Insect protein

ADM and InnovaFeed become partners

The larvae of mealworms & co are voracious and rich in protein. They can recycle almost all organic residues.
imago/Ardea
The larvae of mealworms & co are voracious and rich in protein. They can recycle almost all organic residues.

French insect farming startup InnovaFeed and U.S. agricultural giant ADM want to produce insect proteins together. InnovaFeed wants to build the world's largest insect farm. It is the first cooperation in this segment involving a major food company.

The Paris-based startup will supply its black soldier fly proteins to ADM's pet food division to produce "high-quality nutritional products" with a "significantly lower carbon footprint and land requirements" than traditional animal proteins, the two companies said in a statement.

The agreement builds on an existing collaboration under which InnovaFeed announced it will build the "world's largest insect farm" next to ADM's corn processing facility in Decatur, Illinois, in 2020. The plant will produce 60,000 tons of protein and 20,000 tons of oils for animal feed and livestock feed, as well as 400,000 tons of fertilizer, Reuters reports.

$166 million from investors in 2020

InnovaFeed already cooperates with agribusiness group Cargill in aquaculture and pig feed, as well as with ingredient manufacturer Barentz and farm input company Hello Nature, it said. According to AgFunder, AFN's parent company, InnovaFeed was the third largest funded startup in the novel farming systems category in 2020, receiving US$166 million from investors including Creadev and Temasek.
Insect production with a lot of potential

Insect species such as the black soldier fly, mealworms and crickets can produce edible protein much more efficiently than conventional livestock such as cattle, pigs and sheep. Insect farms require much less land than, say, cattle farms or a pig farm. They also tend to be hardy in a wider range of environments: they can be farmed in a variety of conditions - such as indoor environments that don't need to have special characteristics.

They can be fed organic waste, which allows for recirculating systems. They also require much less water. Depending on the species, the insects can be used to obtain various oils, chemicals and other industrial materials, in addition to proteins. Furthermore, they can be processed into powders, for example, which offers food or feed manufacturers additional flexibility in production. In addition, their excreta can be used as fertilizer.

The competitive landscape

French startup Ÿnsect, which grows mealworms in technology-enabled facilities, has yet to form any high-profile partnerships - although it did partner with U.S. pet food brand Pure Simple True late last year to launch its first commercial product. Ÿnsect took first place in the Novel Farming Systems category in 2020, raising a total of $222 million.

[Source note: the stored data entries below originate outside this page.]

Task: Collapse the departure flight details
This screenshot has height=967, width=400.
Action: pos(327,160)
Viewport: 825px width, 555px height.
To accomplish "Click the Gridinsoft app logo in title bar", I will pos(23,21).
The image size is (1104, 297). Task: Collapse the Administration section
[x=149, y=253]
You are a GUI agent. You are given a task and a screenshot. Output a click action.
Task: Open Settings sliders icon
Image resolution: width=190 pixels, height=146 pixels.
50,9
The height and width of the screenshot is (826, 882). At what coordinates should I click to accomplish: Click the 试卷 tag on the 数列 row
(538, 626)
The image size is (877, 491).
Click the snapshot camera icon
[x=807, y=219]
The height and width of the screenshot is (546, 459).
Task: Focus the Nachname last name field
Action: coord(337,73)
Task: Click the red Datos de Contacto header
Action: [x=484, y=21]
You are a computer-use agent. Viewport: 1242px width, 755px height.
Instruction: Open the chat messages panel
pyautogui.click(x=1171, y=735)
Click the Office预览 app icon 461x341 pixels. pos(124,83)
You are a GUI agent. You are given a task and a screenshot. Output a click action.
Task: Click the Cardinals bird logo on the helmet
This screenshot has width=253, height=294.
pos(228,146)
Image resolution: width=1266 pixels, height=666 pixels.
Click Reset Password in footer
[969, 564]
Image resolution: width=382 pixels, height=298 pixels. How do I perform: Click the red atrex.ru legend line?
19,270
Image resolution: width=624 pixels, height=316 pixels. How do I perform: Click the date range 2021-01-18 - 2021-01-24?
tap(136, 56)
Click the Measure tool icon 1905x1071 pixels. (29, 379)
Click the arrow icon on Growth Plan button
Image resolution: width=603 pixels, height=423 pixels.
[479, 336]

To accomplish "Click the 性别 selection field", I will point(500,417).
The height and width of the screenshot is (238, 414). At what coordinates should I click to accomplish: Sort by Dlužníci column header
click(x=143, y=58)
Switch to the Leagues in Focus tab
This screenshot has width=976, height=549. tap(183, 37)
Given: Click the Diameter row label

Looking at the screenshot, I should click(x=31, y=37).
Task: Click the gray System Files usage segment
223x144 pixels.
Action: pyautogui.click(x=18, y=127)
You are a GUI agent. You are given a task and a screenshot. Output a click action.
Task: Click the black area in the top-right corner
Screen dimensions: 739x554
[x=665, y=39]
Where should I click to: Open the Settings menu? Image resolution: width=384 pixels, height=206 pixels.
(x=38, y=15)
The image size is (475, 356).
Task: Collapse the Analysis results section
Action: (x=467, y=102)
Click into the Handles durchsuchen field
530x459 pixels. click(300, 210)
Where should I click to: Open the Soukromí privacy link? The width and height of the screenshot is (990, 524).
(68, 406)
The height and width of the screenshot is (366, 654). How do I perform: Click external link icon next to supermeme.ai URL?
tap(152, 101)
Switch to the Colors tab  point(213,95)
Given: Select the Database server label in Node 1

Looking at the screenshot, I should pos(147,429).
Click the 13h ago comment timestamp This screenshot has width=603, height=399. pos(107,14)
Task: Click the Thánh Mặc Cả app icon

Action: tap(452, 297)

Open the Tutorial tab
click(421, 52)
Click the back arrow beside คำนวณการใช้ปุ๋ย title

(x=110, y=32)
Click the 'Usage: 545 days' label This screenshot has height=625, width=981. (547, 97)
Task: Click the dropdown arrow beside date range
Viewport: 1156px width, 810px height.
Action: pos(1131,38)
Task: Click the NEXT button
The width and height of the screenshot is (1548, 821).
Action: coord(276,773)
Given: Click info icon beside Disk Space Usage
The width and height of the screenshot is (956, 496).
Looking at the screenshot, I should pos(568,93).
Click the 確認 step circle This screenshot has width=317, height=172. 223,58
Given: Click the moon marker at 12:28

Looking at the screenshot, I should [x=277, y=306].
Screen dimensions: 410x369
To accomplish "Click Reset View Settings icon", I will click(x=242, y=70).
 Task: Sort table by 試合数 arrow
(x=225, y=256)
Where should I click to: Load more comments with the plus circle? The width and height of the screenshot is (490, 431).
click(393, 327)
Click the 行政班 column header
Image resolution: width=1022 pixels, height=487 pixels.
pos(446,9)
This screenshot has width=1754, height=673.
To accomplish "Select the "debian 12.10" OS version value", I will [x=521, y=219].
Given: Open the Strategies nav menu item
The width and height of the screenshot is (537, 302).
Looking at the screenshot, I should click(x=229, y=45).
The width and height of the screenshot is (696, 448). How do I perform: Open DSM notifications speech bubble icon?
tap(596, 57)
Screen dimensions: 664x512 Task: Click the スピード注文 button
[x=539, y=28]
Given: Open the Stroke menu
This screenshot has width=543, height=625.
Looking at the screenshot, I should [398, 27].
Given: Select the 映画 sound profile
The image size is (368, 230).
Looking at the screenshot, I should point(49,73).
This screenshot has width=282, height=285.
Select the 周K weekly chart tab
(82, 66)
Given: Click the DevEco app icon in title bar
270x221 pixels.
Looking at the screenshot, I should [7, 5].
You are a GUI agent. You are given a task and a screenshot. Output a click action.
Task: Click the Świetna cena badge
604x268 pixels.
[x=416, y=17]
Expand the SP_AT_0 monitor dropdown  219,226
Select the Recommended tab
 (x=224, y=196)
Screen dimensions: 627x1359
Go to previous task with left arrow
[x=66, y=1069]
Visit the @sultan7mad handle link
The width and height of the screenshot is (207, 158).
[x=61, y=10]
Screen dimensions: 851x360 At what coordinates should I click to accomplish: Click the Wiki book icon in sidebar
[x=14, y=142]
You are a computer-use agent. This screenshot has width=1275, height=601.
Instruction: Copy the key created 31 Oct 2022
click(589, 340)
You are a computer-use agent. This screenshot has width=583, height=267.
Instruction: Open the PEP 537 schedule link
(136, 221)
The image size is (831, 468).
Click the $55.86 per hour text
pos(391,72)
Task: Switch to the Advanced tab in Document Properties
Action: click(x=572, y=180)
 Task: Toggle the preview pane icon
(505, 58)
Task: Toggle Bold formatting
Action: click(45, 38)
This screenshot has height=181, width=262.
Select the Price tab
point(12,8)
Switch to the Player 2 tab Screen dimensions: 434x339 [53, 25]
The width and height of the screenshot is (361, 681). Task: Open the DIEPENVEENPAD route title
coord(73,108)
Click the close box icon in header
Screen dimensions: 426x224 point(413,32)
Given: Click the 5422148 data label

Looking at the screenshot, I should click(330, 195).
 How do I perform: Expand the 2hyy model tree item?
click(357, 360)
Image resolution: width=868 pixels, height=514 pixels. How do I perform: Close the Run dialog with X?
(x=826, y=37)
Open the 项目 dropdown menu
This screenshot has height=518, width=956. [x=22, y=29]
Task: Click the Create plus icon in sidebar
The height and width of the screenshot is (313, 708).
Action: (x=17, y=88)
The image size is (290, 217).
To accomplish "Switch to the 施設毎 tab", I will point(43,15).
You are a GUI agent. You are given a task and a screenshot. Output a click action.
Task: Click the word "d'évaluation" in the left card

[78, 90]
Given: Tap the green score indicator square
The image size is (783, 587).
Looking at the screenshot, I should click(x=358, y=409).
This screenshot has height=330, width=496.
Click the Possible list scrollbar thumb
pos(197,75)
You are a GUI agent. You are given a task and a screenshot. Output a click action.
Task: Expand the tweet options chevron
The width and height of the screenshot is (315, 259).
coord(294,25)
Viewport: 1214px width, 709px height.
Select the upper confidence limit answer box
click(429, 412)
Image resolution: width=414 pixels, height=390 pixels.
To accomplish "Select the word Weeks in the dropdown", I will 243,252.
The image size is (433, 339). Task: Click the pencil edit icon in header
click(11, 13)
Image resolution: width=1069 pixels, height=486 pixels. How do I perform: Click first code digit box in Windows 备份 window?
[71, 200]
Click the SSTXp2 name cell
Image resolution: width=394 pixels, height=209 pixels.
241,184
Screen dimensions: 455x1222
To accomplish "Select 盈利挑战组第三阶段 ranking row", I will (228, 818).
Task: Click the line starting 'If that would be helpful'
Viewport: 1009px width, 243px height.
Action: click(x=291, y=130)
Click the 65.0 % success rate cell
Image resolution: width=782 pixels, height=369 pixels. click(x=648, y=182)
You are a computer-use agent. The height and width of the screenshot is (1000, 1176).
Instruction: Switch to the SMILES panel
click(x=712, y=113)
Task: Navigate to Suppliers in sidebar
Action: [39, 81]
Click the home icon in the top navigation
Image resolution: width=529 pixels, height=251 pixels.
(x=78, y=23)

In the UK, Better Origin is partnering with supermarket chain Morrisons to place its "mini-farms" of black soldier flies on their egg farms as a sustainable source of chicken feed. The flies are fed with waste from Morrisons stores.

Regulatory Environment

The regulatory environment for insect proteins is still immature, although it is rapidly evolving.

EU: The EU gave the green light for insects in pig and poultry feed. It also recently decided to add crickets, yellow mealworms and grasshoppers to the list of "novel foods" suitable for human consumption.

USA: Last year, the USA approved the use of black soldier flies in dog food.

Market opportunities in pet food

Market opportunities are opening up not only in the food segment or feed for livestock, but also in the pet food segment, where demand for sustainable products is growing. According to Jorge Martinez, head of pet food at ADM, pet food represents a market opportunity worth US$100 billion, growing at 4.5 percent each year. By some calculations, one-fifth of the meat produced in conventional agriculture is fed to our pets, while one-fourth of the environmental impact of animal agriculture is attributable to pet food.

Thus, like the production of meat for human consumption, the pet market is a significant contributor to greenhouse gas emissions and other negative impacts of animal agriculture, such as high land and water use, water runoff, and ecosystem degradation. As with meat for human consumers, startups and entrepreneurs are turning to new products and processes, such as plant-based proteins, fermentation, cell culture and insect farming, to provide more sustainable alternatives.

"Pet owners are increasingly demanding the same kind of sustainable, healthy products they eat themselves, and we are proud to partner with InnovaFeed to further enhance our ability to meet those needs," Martinez said in a press release.